Gov. Wolf to let unbalanced spending bill become law |

Gov. Wolf to let unbalanced spending bill become law

The Associated Press
Associated Press
Senate President Pro Tempore Joe Scarnati, R-Jefferson, walks through the Pennsylvania Capitol after a meeting.
Steph Chambers | Tribune-Review
Pennsylvania Gov. Tom Wolf

HARRISBURG — For the second straight year, Democratic Gov. Tom Wolf will let a state budget bill become law despite being badly out of balance as he presses Pennsylvania’s Republican-controlled Legislature to approve a tax package big enough to avoid a credit downgrade.

Wolf’s decision came in a statement Monday, after the collapse of down-to-the-wire negotiations and hours before the nearly $32 billion spending bill was to become law without his signature at midnight.

In a statement, Wolf — who had stayed out of sight since Friday — said he hoped lawmakers could come together in the coming days to responsibly balance a budget with a projected $2 billion hole in it.

“Our creditors and the people of Pennsylvania understand a responsible resolution must take real and necessary steps to improve Pennsylvania’s fiscal future,” Wolf said.
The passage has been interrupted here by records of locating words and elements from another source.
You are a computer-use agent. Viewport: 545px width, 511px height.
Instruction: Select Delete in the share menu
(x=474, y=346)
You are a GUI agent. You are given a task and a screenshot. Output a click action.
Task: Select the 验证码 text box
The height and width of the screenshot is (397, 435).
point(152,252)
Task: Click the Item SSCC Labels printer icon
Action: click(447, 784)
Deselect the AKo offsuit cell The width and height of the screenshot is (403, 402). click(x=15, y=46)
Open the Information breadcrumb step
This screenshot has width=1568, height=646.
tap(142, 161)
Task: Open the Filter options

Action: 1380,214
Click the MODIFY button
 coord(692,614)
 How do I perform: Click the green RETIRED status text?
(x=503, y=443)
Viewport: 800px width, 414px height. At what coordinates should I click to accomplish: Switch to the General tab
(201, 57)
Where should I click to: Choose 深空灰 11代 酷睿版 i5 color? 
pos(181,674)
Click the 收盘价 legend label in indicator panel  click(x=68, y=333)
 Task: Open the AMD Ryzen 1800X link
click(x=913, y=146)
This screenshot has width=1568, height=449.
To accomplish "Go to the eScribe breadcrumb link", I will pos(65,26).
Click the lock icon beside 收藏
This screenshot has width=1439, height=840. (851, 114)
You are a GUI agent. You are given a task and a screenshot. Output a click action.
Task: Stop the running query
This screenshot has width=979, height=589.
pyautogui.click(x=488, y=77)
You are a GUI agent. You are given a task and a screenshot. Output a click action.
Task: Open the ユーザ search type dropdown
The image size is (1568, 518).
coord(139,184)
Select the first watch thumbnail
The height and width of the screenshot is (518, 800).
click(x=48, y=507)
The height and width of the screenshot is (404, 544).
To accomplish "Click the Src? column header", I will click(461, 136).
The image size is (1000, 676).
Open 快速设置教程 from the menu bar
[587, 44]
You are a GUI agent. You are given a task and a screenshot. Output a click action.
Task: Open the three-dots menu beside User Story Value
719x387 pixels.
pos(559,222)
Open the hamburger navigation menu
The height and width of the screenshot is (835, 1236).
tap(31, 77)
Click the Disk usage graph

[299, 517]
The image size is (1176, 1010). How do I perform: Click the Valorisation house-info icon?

In the 10 days after lawmakers sent it to his desk, Wolf had the power to sign it into law, veto it or strike out some of the spending.

Wolf’s move left questions about the constitutionality of the budget bill and how long it will take Pennsylvania’s divided government to produce an agreement to pay for it.

Looming is the potential for another downgrade to a credit rating already damaged by Pennsylvania’s failure to deal with an entrenched post-recession deficit.

An approximately $2.2 billion revenue package is necessary to resolve the state’s largest shortfall since the recession and a projected deficit in the fiscal year that began July 1, budget negotiators say.

Wolf had found more common ground with Senate leaders in recent weeks, and House Majority Leader Dave Reed, R-Indiana, sharply attacked Wolf on Monday evening as being absent on leadership and negotiating in bad faith.

Reed said Wolf should have stripped some spending from the budget bill if he was unwilling to go along with two House GOP demands: allowing thousands of bars and truck stops to operate slot machine-style video gambling terminals and privatizing more of the state-controlled wine and liquor store system.

“Look, there’s two sides to credit problems,” Reed said. “One is not just more taxes, one is less spending.”

The Senate also had opposed those House GOP proposals, and critics said they promised little immediate help and even long-term harm to the state’s finances.

The revenue package under construction in closed-door negotiations was to rely primarily on borrowing and involved another big expansion of casino gambling in the nation’s No. 2 commercial casino state.

Wolf rejected Republican plans that leaned more heavily on one-time cash infusions, and pressed Republicans to support a larger package of tax increases, top lawmakers say.

Wolf had sought $700 million to $800 million in reliable, annual revenue, such as tax increases. House Republicans had been unwilling to offer a tax package even half that size, Democrats say.

Top senators said tax increases under discussion involved basic cable service, movie tickets, bank profits, telephone service and electric service. Another element of a proposed budget deal, designed to save money, would give the state the option to shut down unprofitable wine and liquor stores and transfer the stock to a nearby beer distributor to be sold there.

Wolf has pushed Republicans to agree to a production tax on natural gas drilling in the Marcellus Shale, his third straight year of doing so. Pennsylvania, the nation’s No. 2 natural gas state, is the only large natural gas-producing state that does not tax the product. Top Republican lawmakers have rejected that, despite its support from most Democrats and moderate Republicans.

Without a signed budget plan in place, the state has lost some of its spending authority, though the Wolf administration has said it anticipated no program or service interruptions, at least through Monday night.

Last year, the Legislature sent an on-time, bipartisan spending bill to Wolf, but with no plan to pay for parts of it.

Wolf let the plan become law without his signature when the 10-day signing period expired and lawmakers delivered a $1.3 billion funding package three days later.

Both the House and Senate were expected to return to session Tuesday. It was unclear, however, whether Republicans could even pass a budget-balancing revenue plan without help from Democratic lawmakers, who have backed Wolf.

Stuck in the Legislature along with a revenue legislation were measures carrying approximately $600 million in aid to Penn State, Pitt, Temple, Lincoln and Penn.